What is unfortunately the case is that most artists do not get involved in any legal issues until they’ve reached a certain level of popularity. A fine-artist might, for example, unknowingly be plagiarising or misusing another’s work for years and go unmolested for the crime. However, as soon as their work reached a larger audience more eyes will be on them, and a greater level of scrutiny will be paid to their output.
Take a look through our questions here to consider whether you’re as clued up as you should be on these legal matters. If in doubt, ask fellow artists for advice so that you can prepare for the worst, should it arise.
Do you need an agent or managerial representation?
Although managers and agents might sometimes take a hefty percentage from your overall income, their advice and connections could prove invaluable if you are put into a difficult legal situation. This extends to all kinds of legal situations, beyond what you might normally expect from an agent. A good agent will know the law on Japanese Knotweed, as well as performance rights and insurance matters; they’re your first port of call should you get into any hot water!
Do you have the rights to your performing name?
You might think that your performing name is unique, but there are a lot of people out there trying to make it and only a finite number of original names to pick from!

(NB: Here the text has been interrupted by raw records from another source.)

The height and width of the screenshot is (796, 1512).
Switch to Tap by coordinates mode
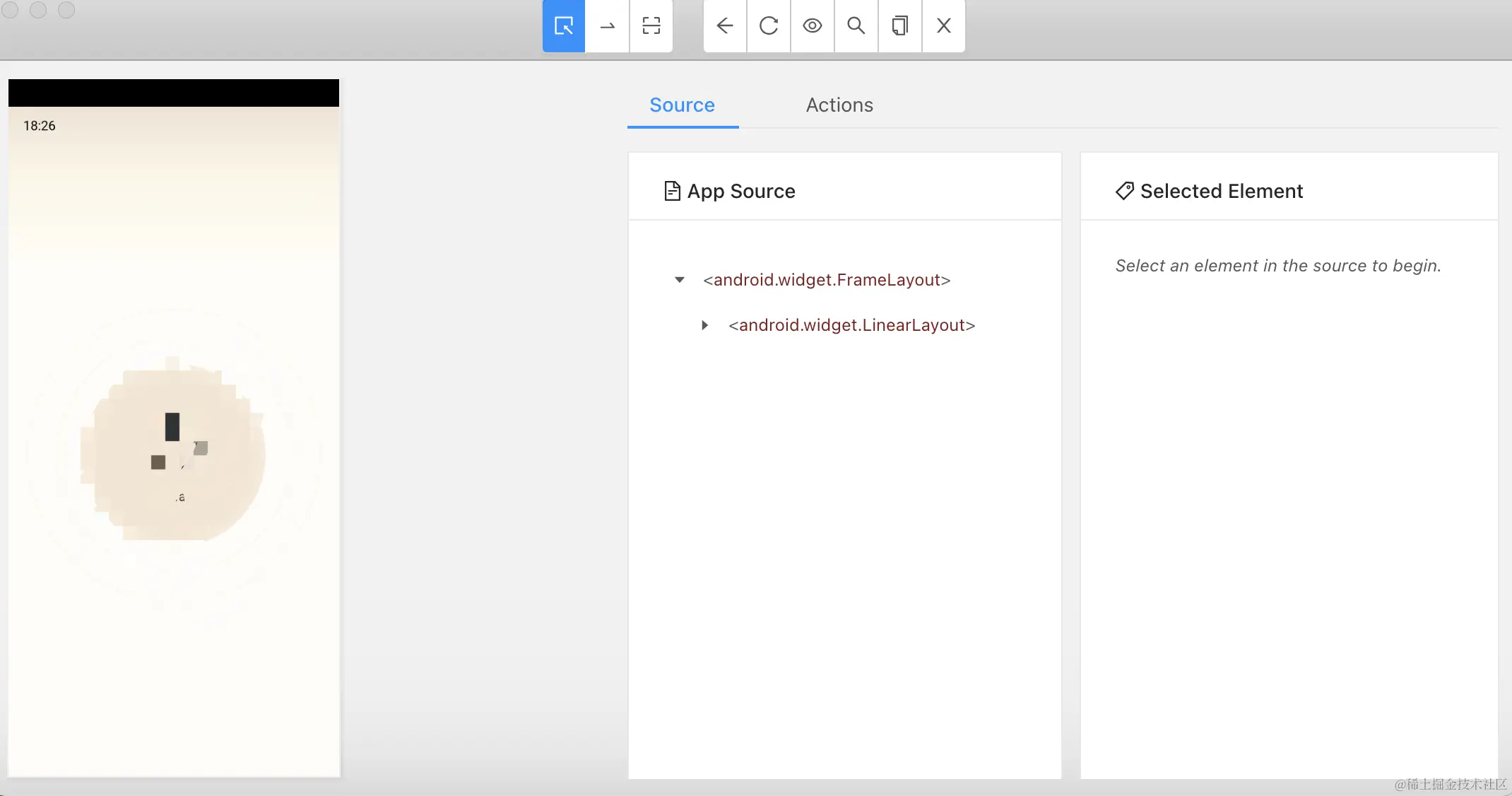[651, 26]
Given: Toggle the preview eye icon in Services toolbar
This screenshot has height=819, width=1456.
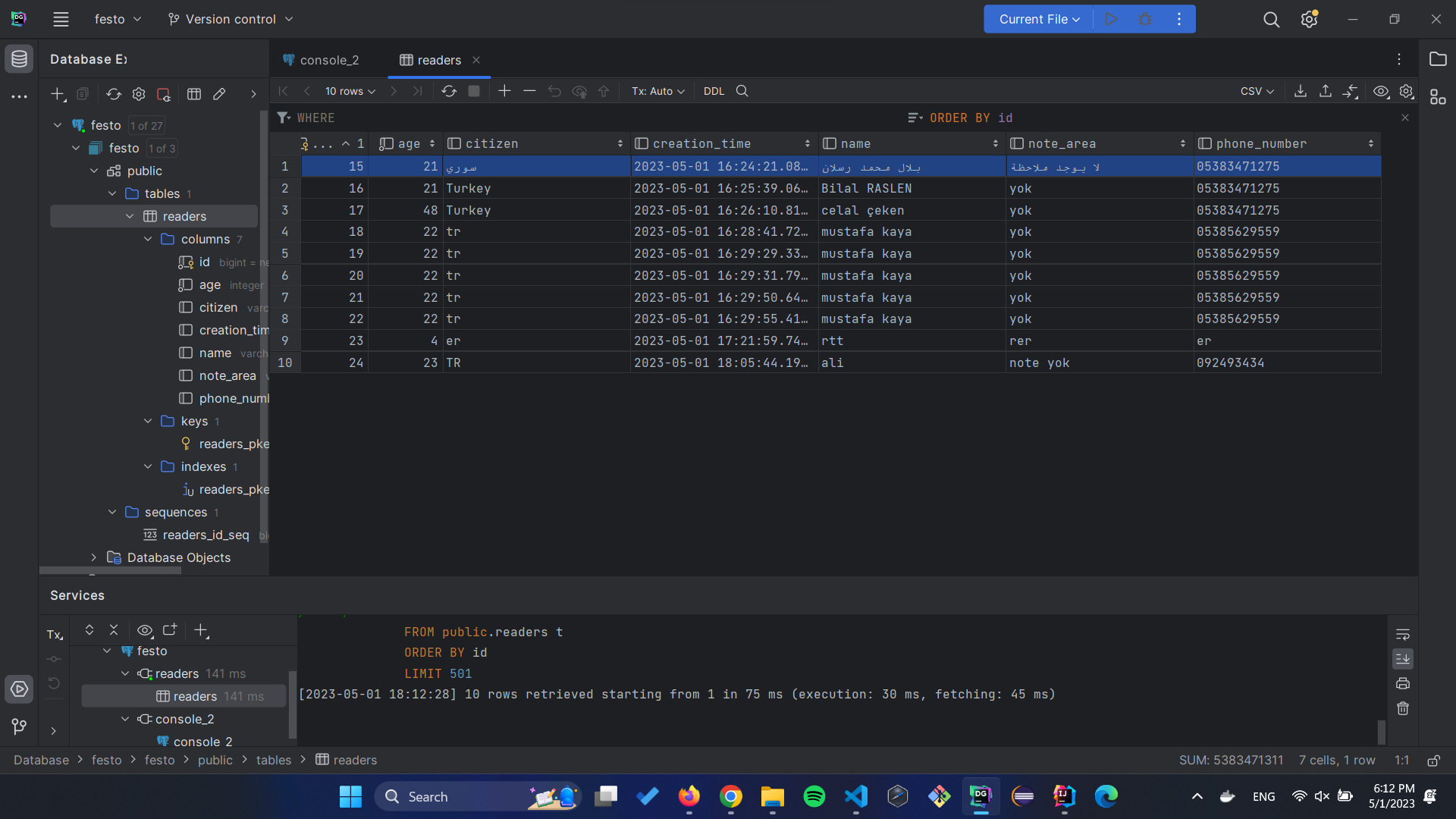Looking at the screenshot, I should (x=145, y=630).
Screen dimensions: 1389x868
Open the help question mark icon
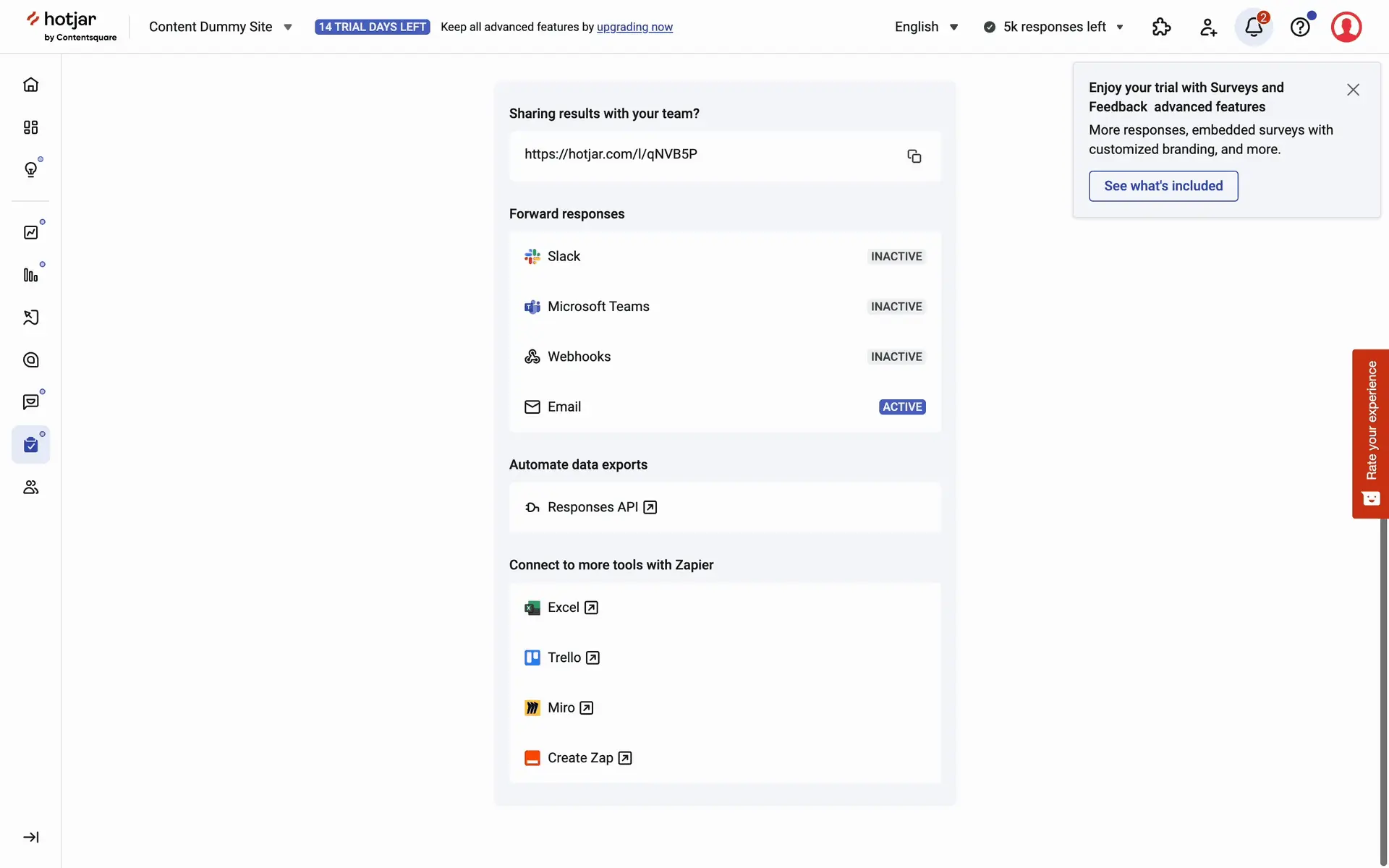tap(1300, 27)
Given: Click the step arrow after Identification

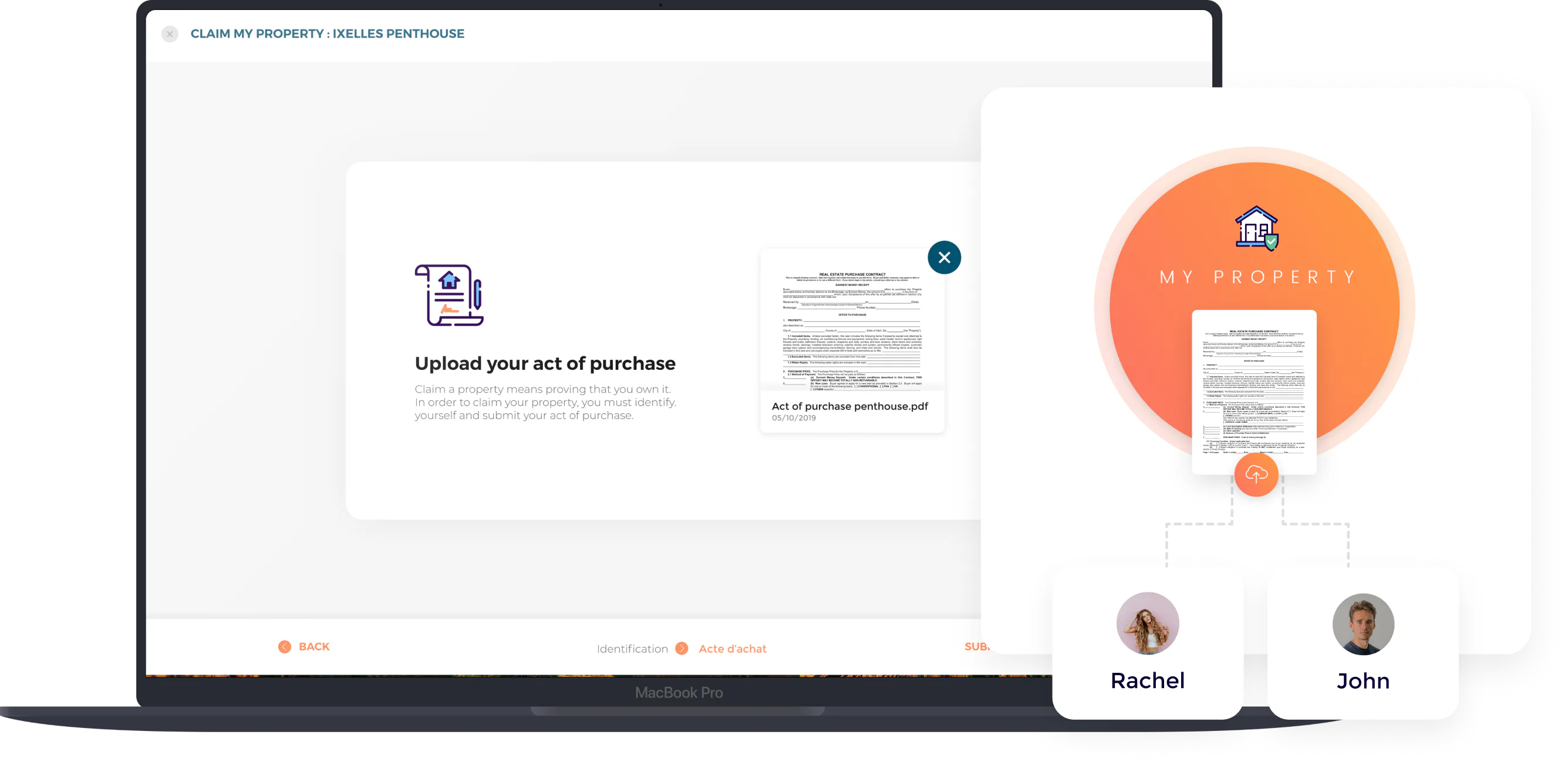Looking at the screenshot, I should pyautogui.click(x=682, y=649).
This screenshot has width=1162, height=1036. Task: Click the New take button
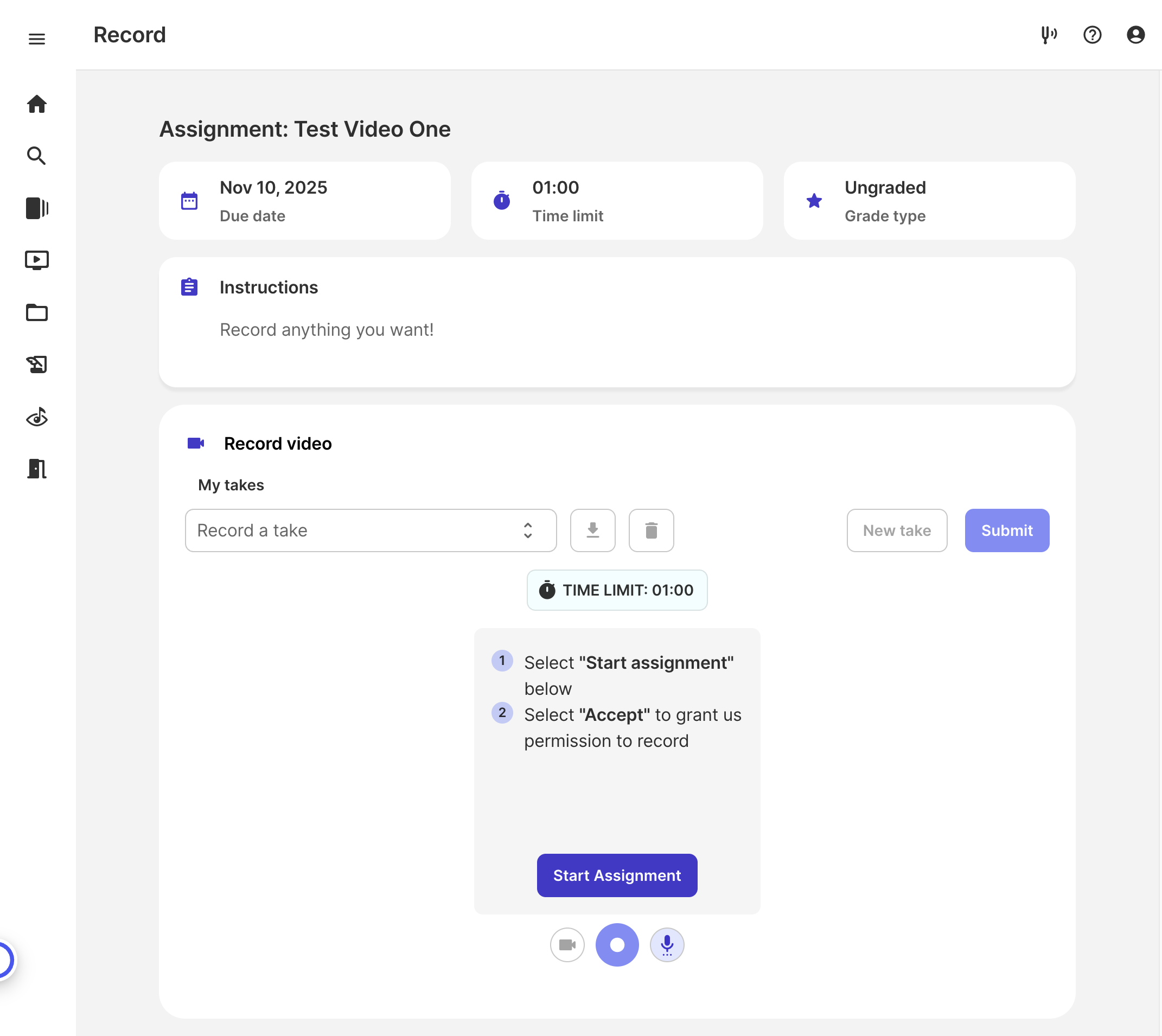click(896, 530)
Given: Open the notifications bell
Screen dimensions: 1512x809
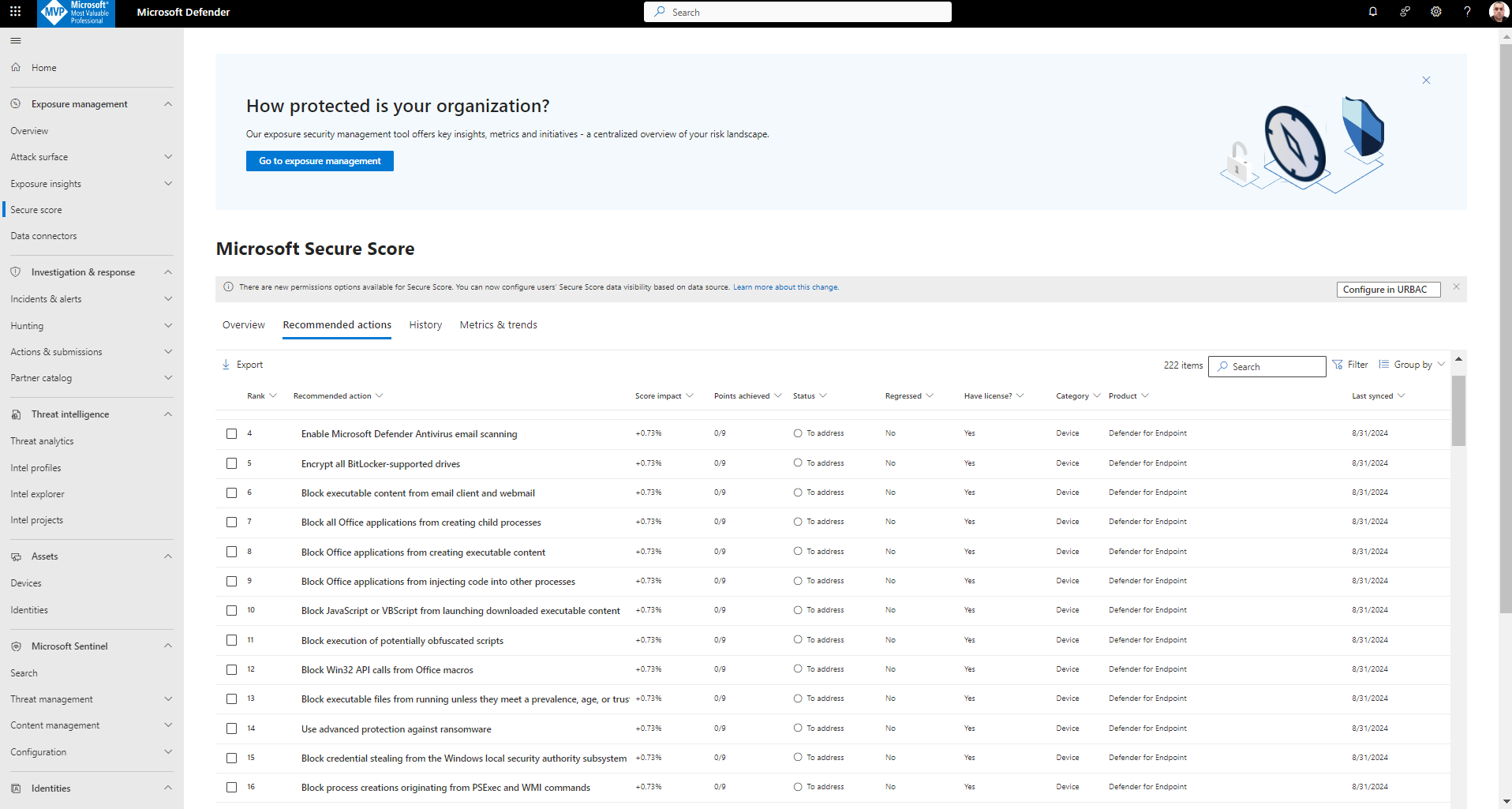Looking at the screenshot, I should (1372, 12).
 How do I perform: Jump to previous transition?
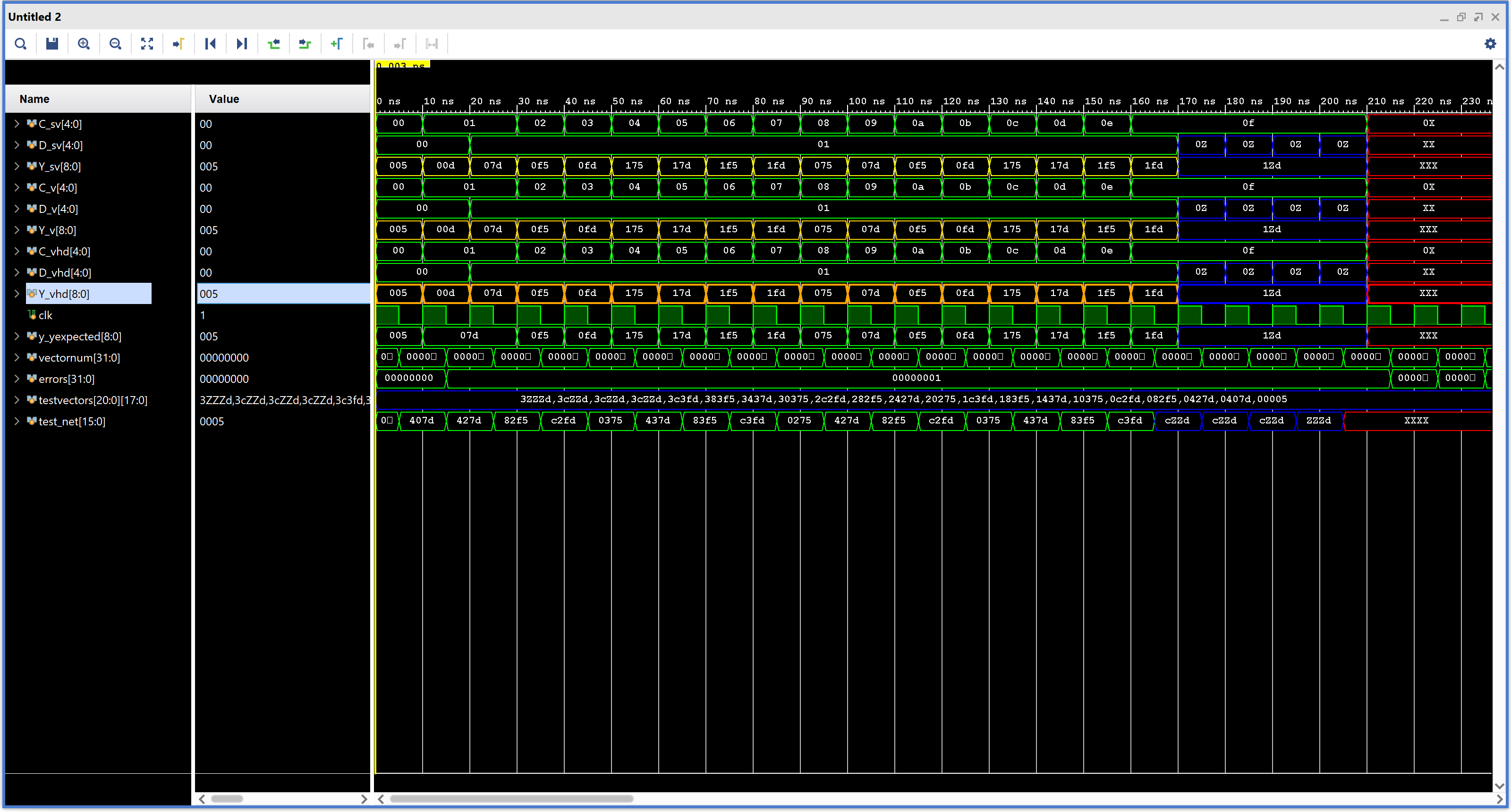pos(273,44)
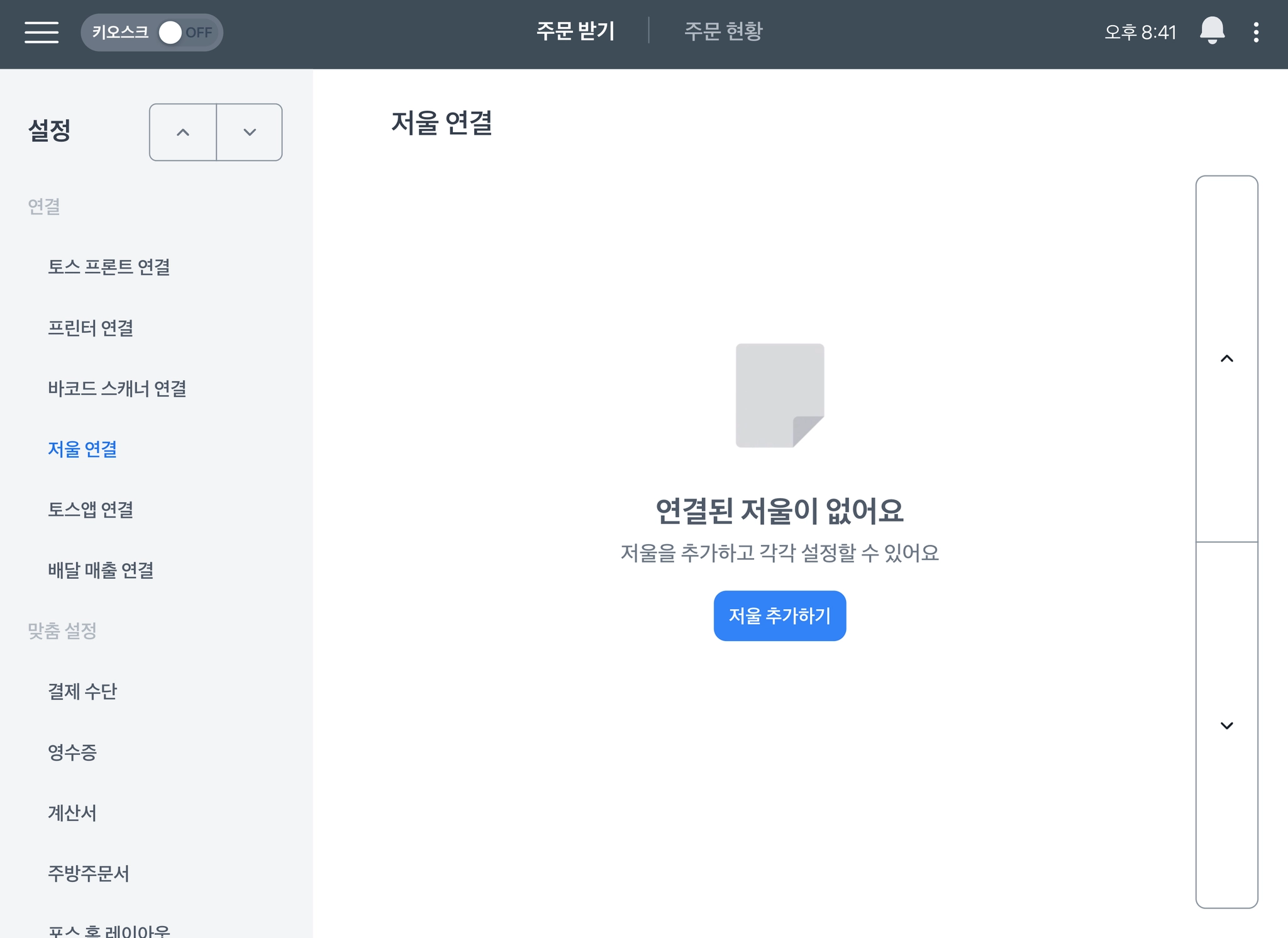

Before you get too attached to a certain name, it’s best to check that it hasn’t already been taken by a rival artist. If you start touting a name that is already in use, then you might find that you receive a rather nasty cease and desist letter…
Do you have the permission to perform your work?
If you’re currently working with a dance company, or performing in a covers band then it’s worth inquiring as to whether you have the necessary rights to perform your work. Covers bands need to have direct permission from the PRS to play other artist’s songs, as well as pay the appropriate royalties to songwriters. Dance companies should also ensure that they have the appropriate permission to use backing music.
Have you got a handle on your intellectual property?
Original artists and musicians must also be careful to protect their own intellectual property. Regardless of the stage you are at in your career, you should take appropriate steps to protect your own work from dissemination, plagiarism and unauthorised distribution. If you upload your work online make sure that it’s protected from those who might download it and keep an eye on other artist passing of your work as their own.
Are you properly insured and protected?
Finally, insurance is something that every artist should consider investing in, especially if you’re engaging in any kind of physical performance. Performing can often put you body at risk, not to mention your audience; should the worse happen and you (or an audience member) sustains an injury then you’ll be glad to have some kind of insurance to see you through any potential financial costs.